La phase de groupes offre plusieurs chocs majeurs : les Pays-Bas écrasent l'Espagne 5–1 (revanche de la finale 2010), la Colombie de James Rodríguez, meilleur buteur du tournoi (6 buts) émerveille le public, le Costa Rica sort du « groupe de la mort » (Italie, Angleterre, Uruguay) pour atteindre les quarts de finale. Neymar est le leader du Brésil, mais une fracture vertébrale (L3) après un coup de genou de Zúñiga en quart de finale contre la Colombie l'écarte du reste du tournoi. Sans lui et sans Thiago Silva, suspendu, le Brésil affronte l’Allemagne.

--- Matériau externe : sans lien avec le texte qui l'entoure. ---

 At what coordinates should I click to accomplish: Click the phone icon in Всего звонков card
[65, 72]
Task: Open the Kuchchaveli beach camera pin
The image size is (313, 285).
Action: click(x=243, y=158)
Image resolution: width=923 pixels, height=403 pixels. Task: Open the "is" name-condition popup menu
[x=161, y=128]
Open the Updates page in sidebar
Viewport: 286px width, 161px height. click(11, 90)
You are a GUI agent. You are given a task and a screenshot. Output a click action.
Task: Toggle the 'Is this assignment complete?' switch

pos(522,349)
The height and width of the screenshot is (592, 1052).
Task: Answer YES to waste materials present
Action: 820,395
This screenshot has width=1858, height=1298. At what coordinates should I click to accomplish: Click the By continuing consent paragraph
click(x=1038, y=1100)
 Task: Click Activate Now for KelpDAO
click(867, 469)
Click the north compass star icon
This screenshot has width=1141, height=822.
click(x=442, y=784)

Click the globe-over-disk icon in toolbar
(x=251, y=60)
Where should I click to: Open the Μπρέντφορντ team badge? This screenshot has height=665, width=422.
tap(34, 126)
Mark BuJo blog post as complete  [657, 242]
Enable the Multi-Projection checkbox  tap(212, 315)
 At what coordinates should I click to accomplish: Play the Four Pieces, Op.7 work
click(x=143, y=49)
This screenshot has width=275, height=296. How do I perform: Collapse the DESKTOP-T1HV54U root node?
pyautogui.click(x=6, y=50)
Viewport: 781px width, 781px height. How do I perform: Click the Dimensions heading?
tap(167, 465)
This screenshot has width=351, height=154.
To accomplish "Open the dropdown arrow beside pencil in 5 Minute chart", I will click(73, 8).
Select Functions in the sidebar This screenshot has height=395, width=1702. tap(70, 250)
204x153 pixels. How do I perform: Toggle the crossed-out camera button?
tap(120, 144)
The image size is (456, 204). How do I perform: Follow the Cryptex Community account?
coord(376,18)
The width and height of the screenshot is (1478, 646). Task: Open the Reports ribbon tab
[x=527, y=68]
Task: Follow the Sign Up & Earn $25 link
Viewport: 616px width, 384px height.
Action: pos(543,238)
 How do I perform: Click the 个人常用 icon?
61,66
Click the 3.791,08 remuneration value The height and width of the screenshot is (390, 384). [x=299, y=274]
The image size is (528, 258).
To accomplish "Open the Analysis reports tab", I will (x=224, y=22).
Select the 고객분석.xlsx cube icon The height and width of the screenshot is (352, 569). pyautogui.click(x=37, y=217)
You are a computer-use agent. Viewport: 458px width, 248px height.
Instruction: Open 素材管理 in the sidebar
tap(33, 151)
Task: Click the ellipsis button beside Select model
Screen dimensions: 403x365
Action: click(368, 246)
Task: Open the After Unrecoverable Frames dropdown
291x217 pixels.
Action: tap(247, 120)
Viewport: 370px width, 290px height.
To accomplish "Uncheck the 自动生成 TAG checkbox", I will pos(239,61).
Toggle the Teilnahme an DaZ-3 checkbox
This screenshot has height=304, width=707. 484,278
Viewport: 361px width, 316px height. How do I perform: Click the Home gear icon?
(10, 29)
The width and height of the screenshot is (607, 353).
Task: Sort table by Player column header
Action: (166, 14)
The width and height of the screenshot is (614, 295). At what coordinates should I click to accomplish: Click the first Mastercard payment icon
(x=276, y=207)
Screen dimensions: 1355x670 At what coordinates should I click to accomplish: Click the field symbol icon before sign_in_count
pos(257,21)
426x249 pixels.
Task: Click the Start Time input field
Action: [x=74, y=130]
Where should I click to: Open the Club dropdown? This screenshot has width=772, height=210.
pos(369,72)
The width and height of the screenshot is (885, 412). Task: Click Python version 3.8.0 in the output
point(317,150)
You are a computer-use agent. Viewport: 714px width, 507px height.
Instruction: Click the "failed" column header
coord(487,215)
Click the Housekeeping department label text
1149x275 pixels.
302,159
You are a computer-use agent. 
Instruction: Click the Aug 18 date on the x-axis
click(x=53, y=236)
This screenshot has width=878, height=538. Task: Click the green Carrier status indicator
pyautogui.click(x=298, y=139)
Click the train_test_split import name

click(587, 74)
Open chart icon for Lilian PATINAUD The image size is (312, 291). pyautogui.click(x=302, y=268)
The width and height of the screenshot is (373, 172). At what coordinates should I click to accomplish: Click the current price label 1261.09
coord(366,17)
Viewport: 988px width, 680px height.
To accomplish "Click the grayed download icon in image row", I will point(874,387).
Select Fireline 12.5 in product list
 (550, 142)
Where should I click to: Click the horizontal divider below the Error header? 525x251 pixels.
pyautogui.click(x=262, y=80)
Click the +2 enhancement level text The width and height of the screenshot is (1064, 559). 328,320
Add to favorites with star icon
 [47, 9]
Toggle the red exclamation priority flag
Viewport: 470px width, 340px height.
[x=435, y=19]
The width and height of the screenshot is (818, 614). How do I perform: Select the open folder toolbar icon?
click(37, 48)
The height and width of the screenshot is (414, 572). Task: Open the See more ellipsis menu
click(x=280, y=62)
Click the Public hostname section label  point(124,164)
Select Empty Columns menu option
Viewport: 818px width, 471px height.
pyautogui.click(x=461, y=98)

Le 8 juillet 2014 à Belo Horizonte, ce match reste la défaite la plus lourde de l’histoire du Brésil et le plus large écart jamais enregistré en demi-finale de Coupe du monde (1–7). Quatre buts en six minutes (23e–29e), 5–0 dès la 29e. La nation s'effondre sous les yeux du monde. Un silence irréel envahit le Mineirão, symbole d’un traumatisme national. En finale, Mario Götze — entré à la 88e minute, sommé par Löw de faire mieux que Messi — contrôle de la poitrine puis bat Romero d'une demi-volée du pied gauche à la 113e. L'Allemagne devient la première équipe européenne sacrée en Amérique du Sud, un exploit historique.